▶ _WORK ITEM_
Up to and including the line containing "You are a computer-use agent. Image", retype each line of the listing below exactly, beginning with the first.
+ + + + + + +
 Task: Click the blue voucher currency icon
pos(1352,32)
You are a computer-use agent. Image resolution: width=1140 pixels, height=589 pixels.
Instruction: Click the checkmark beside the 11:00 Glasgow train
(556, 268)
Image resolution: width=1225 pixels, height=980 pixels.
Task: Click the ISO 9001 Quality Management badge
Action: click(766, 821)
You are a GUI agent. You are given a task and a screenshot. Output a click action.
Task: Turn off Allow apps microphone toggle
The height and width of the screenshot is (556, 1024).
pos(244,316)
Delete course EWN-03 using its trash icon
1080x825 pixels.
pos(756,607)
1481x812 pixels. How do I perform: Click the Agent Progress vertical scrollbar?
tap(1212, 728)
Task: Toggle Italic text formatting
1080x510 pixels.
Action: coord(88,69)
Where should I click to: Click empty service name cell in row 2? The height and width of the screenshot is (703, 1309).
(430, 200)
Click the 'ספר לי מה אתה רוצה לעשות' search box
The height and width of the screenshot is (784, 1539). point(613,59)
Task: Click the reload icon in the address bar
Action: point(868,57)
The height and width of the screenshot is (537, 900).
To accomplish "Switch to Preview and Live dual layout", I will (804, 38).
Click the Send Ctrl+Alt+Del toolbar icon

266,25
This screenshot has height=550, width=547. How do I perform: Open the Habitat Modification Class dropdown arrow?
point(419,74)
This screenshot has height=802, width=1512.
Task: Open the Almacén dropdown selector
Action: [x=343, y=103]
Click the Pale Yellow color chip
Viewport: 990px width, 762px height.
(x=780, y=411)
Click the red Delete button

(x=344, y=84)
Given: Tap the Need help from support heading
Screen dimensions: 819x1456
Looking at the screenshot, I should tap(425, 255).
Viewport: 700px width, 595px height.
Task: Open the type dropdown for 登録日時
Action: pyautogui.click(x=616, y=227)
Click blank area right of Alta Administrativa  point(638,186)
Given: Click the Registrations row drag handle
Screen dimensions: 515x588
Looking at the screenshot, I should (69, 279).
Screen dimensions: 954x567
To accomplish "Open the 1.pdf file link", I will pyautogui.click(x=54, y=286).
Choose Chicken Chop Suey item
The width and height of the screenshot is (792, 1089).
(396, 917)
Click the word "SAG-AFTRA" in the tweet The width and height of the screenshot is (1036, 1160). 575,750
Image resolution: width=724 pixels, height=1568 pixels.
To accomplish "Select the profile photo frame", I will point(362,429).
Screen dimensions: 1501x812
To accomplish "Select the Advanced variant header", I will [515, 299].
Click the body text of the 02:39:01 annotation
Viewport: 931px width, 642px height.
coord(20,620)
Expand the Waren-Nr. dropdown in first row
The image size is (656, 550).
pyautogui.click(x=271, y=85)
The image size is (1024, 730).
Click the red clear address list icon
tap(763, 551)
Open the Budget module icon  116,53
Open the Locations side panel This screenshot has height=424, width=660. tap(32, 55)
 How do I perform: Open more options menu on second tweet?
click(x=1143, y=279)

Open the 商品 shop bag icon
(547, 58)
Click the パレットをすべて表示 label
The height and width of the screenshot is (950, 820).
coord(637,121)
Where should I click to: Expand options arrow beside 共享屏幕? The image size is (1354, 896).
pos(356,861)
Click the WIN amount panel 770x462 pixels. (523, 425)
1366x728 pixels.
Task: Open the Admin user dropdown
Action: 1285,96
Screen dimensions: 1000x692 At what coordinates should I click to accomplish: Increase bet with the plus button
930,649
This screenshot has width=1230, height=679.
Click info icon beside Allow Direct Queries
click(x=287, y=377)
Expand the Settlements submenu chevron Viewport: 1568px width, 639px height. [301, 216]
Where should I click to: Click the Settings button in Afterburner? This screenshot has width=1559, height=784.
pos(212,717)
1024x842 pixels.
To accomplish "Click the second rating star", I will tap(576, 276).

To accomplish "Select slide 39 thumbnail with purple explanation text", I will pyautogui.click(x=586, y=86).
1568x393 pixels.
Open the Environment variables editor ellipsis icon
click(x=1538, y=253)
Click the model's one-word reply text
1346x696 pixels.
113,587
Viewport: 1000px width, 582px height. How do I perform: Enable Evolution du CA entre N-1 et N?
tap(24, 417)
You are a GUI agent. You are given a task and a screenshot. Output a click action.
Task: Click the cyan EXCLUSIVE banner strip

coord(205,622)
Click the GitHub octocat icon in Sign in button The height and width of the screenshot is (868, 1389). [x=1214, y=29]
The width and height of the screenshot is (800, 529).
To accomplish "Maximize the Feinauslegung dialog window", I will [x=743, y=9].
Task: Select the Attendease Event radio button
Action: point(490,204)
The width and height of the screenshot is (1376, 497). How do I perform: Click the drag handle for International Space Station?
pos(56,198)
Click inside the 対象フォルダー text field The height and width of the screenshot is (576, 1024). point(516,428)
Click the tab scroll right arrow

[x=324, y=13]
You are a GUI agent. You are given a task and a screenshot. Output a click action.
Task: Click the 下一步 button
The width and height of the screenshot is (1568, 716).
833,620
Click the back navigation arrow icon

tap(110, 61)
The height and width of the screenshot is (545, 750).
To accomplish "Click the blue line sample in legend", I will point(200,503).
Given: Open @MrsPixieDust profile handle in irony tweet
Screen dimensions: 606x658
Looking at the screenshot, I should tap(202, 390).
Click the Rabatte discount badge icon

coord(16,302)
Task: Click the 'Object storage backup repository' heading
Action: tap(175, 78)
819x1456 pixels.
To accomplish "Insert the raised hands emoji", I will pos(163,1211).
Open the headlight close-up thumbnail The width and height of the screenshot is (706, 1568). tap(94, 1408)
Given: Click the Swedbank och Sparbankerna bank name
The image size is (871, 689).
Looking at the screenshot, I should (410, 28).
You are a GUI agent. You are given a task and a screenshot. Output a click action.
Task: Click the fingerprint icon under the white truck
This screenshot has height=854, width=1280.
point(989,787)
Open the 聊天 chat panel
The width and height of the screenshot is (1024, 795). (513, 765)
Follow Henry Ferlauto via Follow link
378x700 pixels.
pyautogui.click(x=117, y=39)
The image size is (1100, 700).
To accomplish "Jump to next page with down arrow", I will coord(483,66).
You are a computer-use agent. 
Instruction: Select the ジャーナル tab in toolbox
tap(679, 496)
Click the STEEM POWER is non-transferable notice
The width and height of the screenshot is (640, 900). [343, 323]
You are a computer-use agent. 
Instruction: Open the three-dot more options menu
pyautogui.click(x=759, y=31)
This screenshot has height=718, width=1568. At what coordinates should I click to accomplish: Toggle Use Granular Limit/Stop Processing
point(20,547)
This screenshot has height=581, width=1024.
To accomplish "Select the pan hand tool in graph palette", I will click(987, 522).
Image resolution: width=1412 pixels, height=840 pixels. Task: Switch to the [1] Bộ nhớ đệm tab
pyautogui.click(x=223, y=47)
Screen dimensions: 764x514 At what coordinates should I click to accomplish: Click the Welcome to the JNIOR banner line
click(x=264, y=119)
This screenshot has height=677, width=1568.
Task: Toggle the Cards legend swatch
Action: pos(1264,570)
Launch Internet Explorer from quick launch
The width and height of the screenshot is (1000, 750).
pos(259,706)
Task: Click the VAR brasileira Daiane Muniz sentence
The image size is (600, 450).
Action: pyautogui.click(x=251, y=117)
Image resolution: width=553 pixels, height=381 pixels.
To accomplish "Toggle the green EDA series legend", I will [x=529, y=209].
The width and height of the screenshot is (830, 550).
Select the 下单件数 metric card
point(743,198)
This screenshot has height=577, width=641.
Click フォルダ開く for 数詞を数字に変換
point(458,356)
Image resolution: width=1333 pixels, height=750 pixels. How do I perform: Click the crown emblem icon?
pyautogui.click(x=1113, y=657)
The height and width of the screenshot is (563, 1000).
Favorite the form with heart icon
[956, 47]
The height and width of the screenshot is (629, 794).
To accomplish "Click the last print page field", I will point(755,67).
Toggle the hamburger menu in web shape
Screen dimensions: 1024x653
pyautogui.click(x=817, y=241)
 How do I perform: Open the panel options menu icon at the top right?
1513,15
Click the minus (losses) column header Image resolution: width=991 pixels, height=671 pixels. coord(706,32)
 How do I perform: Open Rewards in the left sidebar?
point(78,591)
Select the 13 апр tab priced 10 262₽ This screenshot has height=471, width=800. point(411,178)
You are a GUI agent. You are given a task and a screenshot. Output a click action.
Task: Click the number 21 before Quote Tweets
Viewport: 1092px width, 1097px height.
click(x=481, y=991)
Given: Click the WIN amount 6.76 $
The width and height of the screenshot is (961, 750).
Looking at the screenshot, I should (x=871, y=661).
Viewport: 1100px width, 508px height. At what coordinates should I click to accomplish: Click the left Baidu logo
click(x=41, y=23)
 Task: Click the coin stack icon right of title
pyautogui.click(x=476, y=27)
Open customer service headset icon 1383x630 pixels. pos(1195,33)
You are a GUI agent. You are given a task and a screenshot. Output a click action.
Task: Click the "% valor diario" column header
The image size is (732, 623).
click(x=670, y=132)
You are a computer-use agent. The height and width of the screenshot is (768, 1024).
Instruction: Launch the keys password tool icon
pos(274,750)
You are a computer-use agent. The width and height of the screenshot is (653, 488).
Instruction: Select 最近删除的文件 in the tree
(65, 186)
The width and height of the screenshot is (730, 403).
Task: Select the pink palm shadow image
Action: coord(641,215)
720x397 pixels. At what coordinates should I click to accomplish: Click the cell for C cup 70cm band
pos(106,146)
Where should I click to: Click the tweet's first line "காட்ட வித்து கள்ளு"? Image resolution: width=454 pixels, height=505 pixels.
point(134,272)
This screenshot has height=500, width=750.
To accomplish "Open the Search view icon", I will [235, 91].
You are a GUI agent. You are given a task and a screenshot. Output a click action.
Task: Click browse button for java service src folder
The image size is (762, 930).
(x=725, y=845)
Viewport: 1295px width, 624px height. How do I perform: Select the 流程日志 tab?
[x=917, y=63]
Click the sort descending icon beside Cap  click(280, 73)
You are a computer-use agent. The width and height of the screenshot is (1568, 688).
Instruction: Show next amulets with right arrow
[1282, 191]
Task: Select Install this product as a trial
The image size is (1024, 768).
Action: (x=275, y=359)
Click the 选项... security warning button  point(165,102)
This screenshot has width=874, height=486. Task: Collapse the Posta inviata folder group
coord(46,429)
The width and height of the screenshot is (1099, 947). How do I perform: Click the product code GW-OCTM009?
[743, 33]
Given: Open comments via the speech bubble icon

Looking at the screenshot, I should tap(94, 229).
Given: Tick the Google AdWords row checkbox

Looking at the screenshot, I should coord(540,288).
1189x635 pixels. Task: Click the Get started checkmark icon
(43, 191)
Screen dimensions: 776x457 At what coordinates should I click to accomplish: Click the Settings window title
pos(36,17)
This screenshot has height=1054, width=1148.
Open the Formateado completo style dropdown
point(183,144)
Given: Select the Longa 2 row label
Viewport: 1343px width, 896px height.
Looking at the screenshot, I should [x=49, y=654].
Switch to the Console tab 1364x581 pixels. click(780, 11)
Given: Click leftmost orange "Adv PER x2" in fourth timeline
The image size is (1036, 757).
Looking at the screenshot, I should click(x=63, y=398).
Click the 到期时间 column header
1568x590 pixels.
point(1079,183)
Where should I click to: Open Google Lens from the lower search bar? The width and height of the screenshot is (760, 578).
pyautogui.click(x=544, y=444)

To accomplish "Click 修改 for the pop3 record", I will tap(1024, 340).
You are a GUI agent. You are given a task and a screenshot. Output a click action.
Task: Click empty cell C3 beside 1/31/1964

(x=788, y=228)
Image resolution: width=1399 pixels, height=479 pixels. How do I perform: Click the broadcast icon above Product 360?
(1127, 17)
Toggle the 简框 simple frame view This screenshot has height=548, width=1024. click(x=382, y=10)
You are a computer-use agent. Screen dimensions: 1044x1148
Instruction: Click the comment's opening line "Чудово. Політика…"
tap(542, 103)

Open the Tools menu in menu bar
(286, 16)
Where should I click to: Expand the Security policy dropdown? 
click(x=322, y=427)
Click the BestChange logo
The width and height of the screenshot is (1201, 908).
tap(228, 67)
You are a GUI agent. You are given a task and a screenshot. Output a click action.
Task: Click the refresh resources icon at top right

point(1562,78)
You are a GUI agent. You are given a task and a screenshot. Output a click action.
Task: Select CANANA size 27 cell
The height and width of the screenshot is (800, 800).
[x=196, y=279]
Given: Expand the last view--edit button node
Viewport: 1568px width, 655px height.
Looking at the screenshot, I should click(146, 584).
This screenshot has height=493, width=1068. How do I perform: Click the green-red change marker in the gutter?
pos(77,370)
+ + + + + + +
▶ _ANSWER SPACE_
 Task: Click the blue voucher currency icon
pos(1352,32)
You are a computer-use agent. Image resolution: width=1140 pixels, height=589 pixels.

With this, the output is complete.